**TASK STATEMENT:** Turn the lines starting with the one containing "This screenshot has height=573, width=881." and going on through the one containing "Looking at the" into a numbered list, skipping blank lines and leaving the pictures out.

**DATA IN THIS EXERCISE:**
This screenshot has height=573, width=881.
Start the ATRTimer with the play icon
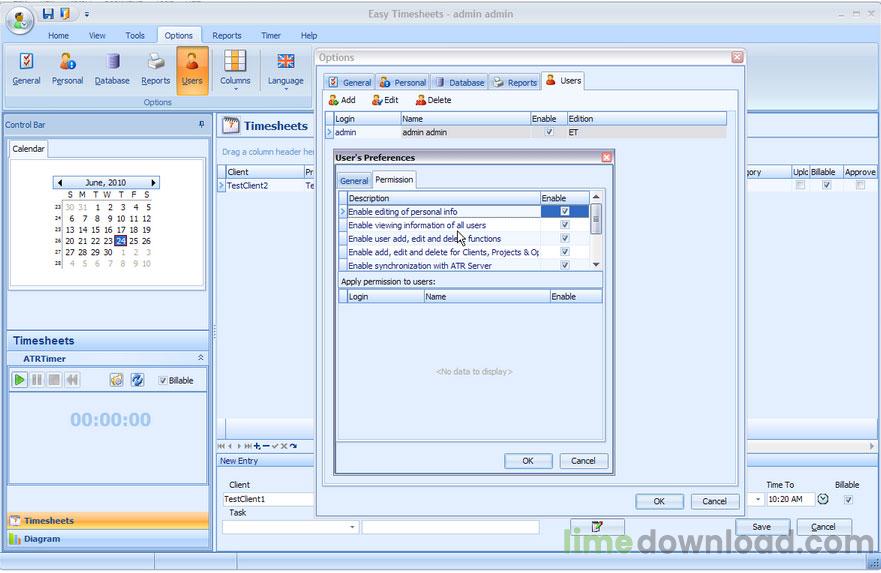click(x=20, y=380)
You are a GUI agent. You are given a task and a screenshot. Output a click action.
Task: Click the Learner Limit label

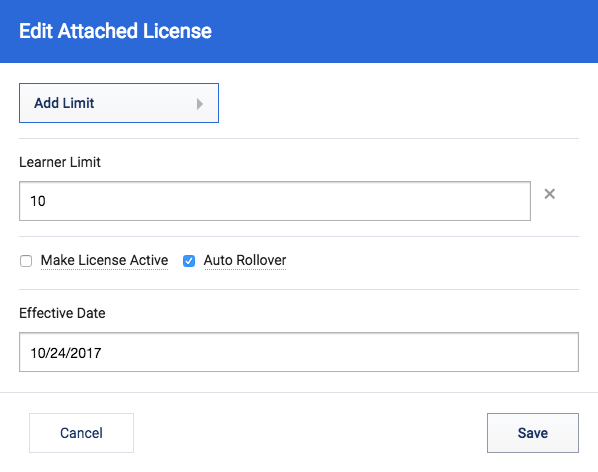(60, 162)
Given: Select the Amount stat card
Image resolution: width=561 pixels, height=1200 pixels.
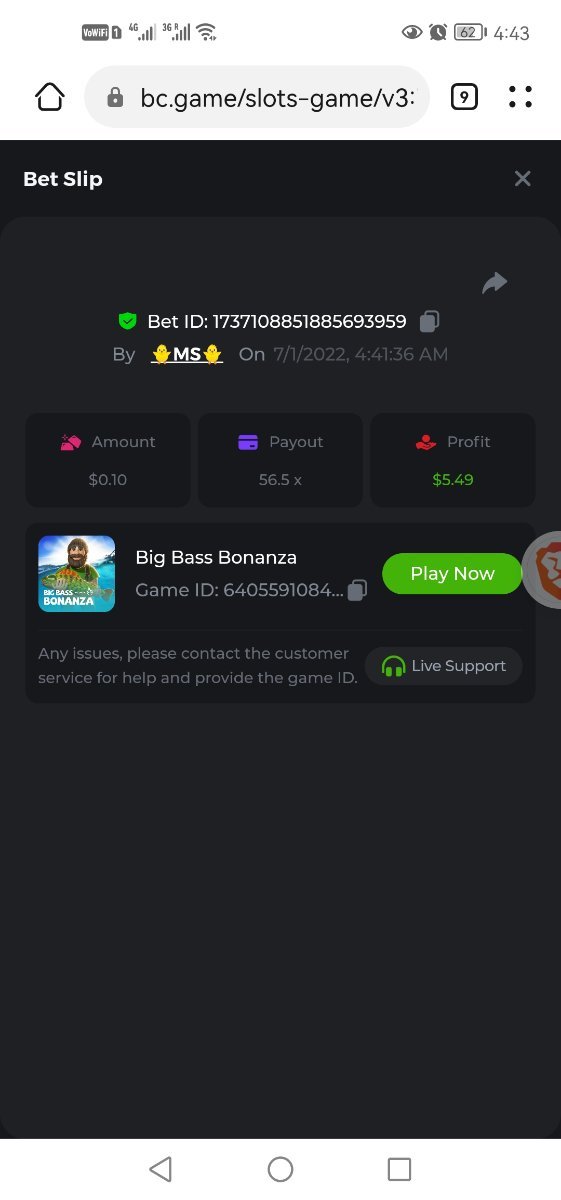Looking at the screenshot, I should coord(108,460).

--

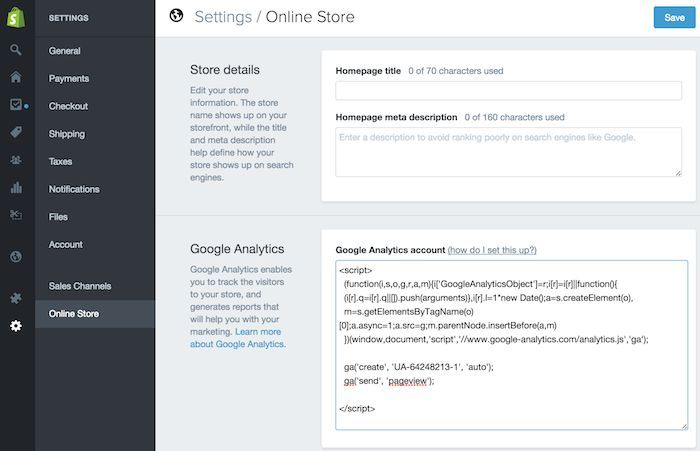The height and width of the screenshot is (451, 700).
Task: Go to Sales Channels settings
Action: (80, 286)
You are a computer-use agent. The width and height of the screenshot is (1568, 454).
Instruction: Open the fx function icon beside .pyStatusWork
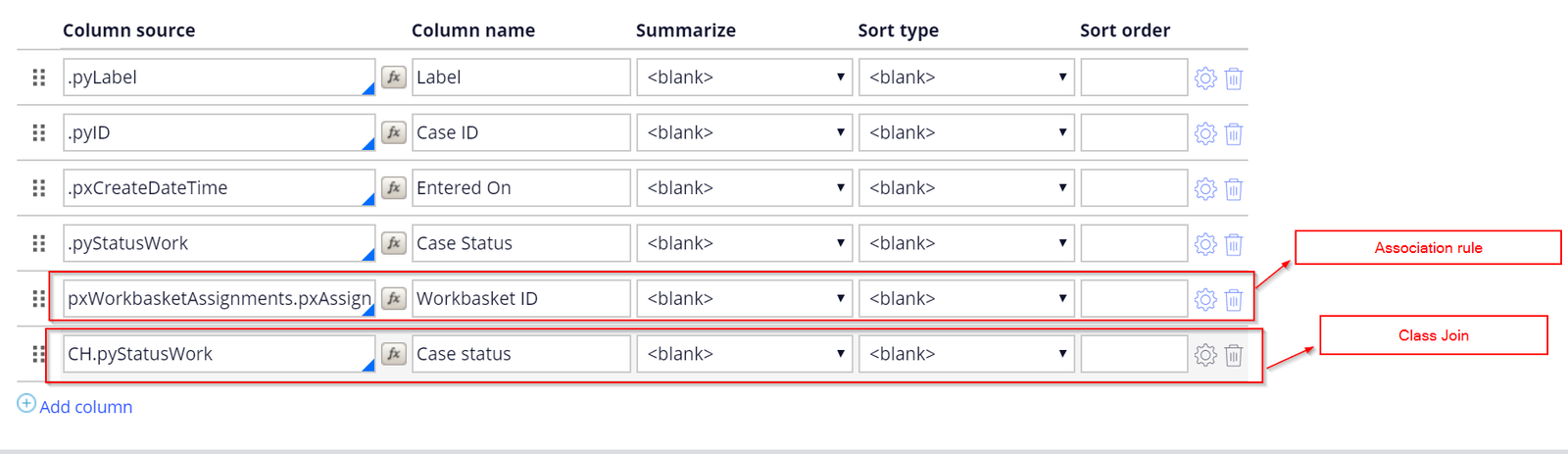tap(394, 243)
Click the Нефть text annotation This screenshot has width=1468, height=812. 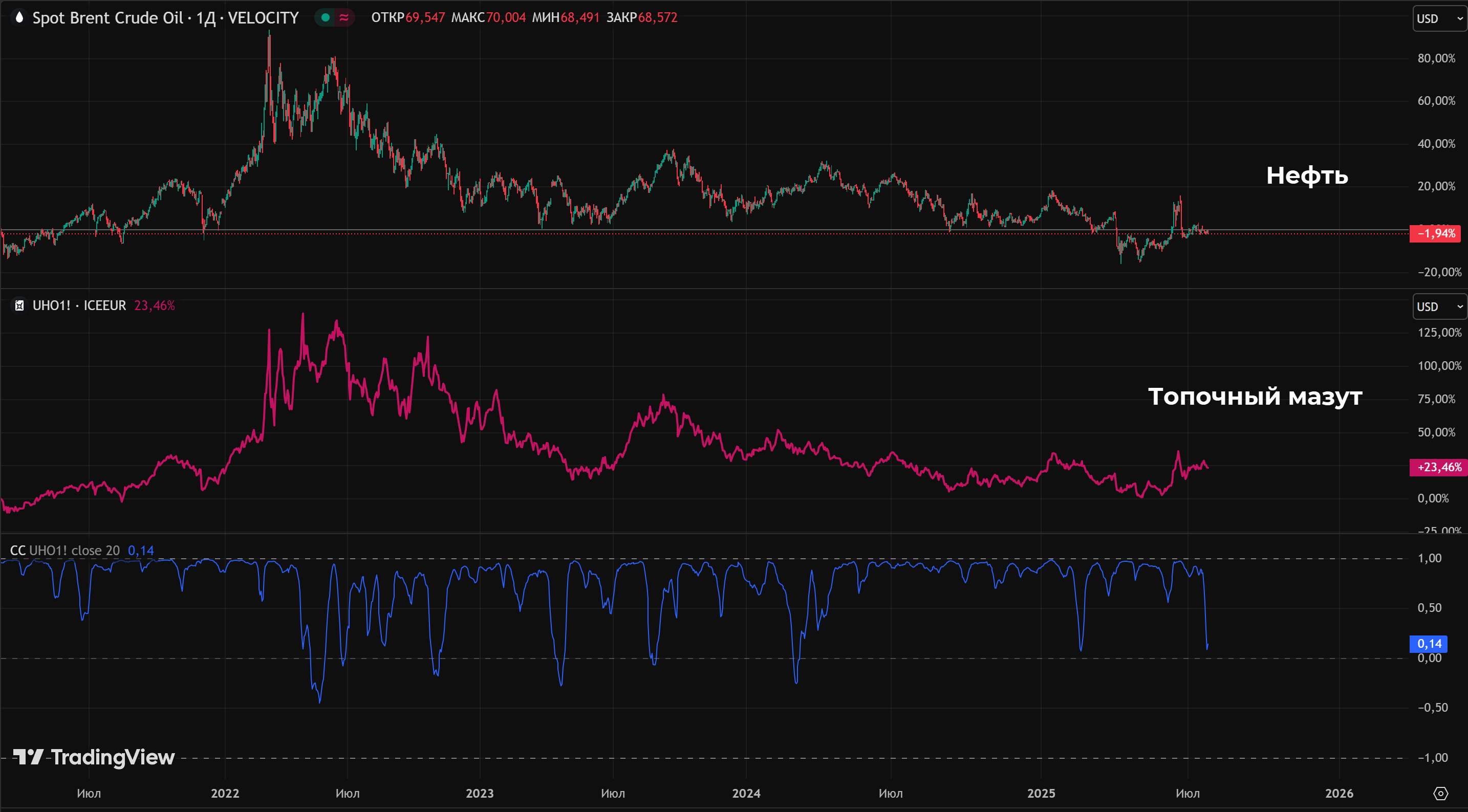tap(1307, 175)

==

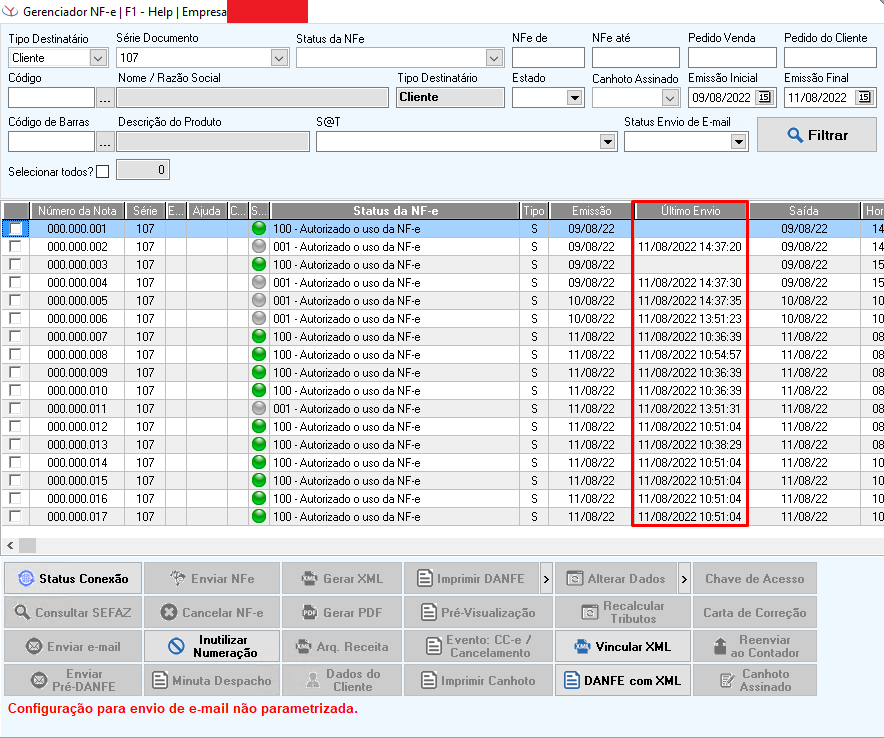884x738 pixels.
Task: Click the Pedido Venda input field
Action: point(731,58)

**WRITTEN RESPONSE:**
1. This screenshot has height=573, width=881.
2. Start the ATRTimer with the play icon
3. click(x=20, y=380)
4. You are a GUI agent. You are given a task and a screenshot. Output a click action.
5. Task: Click the Learner Limit label
6. (60, 162)
7. Given: Select the Amount stat card
8. Image resolution: width=561 pixels, height=1200 pixels.
9. Looking at the screenshot, I should coord(108,460).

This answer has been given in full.